Momencik, trwa przetwarzanie danych   loading-animation

#60636

przez (PW) ·
| Do ulubionych
W odpowiedzi na świeżutką historię Cynthiane (http://piekielni.pl/60634).

Wespół z grupą internetowych znajomych piszemy recenzje na pewnym portalu o literaturze. Robimy to całkowicie za darmo, od lat, portal funkcjonuje całkiem zacnie - w zamian dostajemy recenzowane książki, czasem filmy, wejściówki do kina, na imprezy czy komiksy. Takie hobby :)

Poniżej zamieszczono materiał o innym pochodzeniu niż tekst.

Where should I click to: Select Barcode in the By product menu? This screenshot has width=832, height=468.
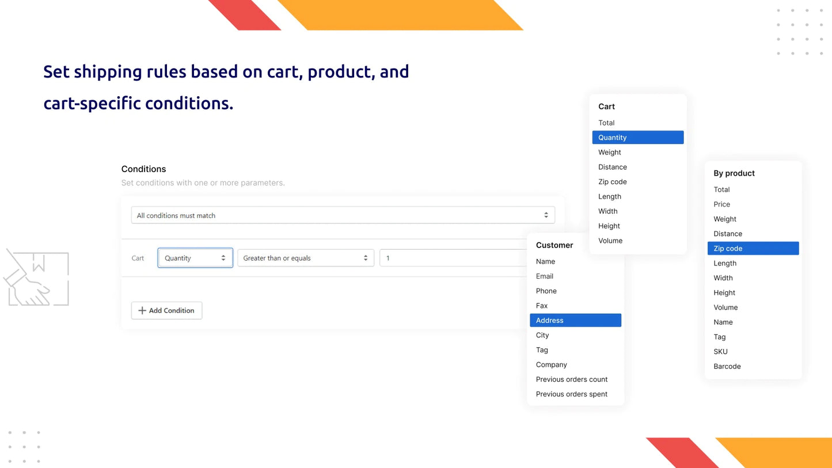[727, 366]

Na ogół nie ma problemu z recenzjami negatywnymi, jednak zdarzają się wydawcy, którzy wyjątkowo starają się wpływać na recenzenta. Osobiście doświadczyłam tego kilka razy.

Dwukrotnie recenzja książki, której portal patronował, nie została opublikowana - bo wydawnictwo zagroziło, że zerwie współpracę nie tylko z portalem, ale także ze sklepem działającym pod tą samą marką. Żeby było śmieszniej, te recenzje nie były negatywne, a jedynie "pół na pół", wytykające np. błędy merytoryczne czy logiczne autora.

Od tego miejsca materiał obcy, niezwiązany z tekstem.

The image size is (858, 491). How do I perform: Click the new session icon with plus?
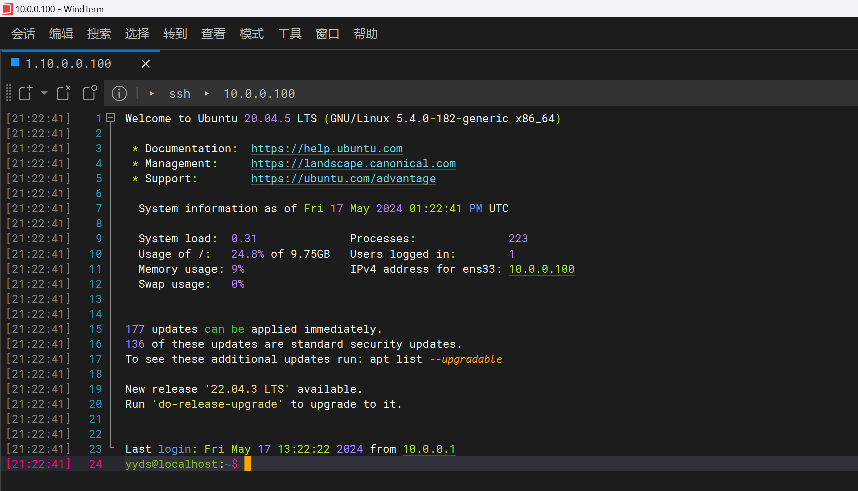click(26, 93)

Raz otrzymałam książkę, swoja drogą niezłą, ale z paskudnymi błędami stylistycznymi i fleksyjnymi. Napisałam prywatny mail do wydawnictwa, w którym wyraziłam swoją dezaprobatę i zdziwienie, bo dotąd redakcje mieli świetną (przyznaję, nienajspokojniej). Wydawnictwo opublikowało na swojej stronie i blogu odpowiedź - złośliwą i ironiczną, nie przyznając się do błędu, a mnie wymieniając z pseudonimu i krążąc wokół literówki w mailu (porównania na zasadzie "dlaczego uwagę na błędy w wydrukowanej i sprzedawanej książce zwraca osoba, która zrobiła literówkę w prywatnym mailu"). Cóż.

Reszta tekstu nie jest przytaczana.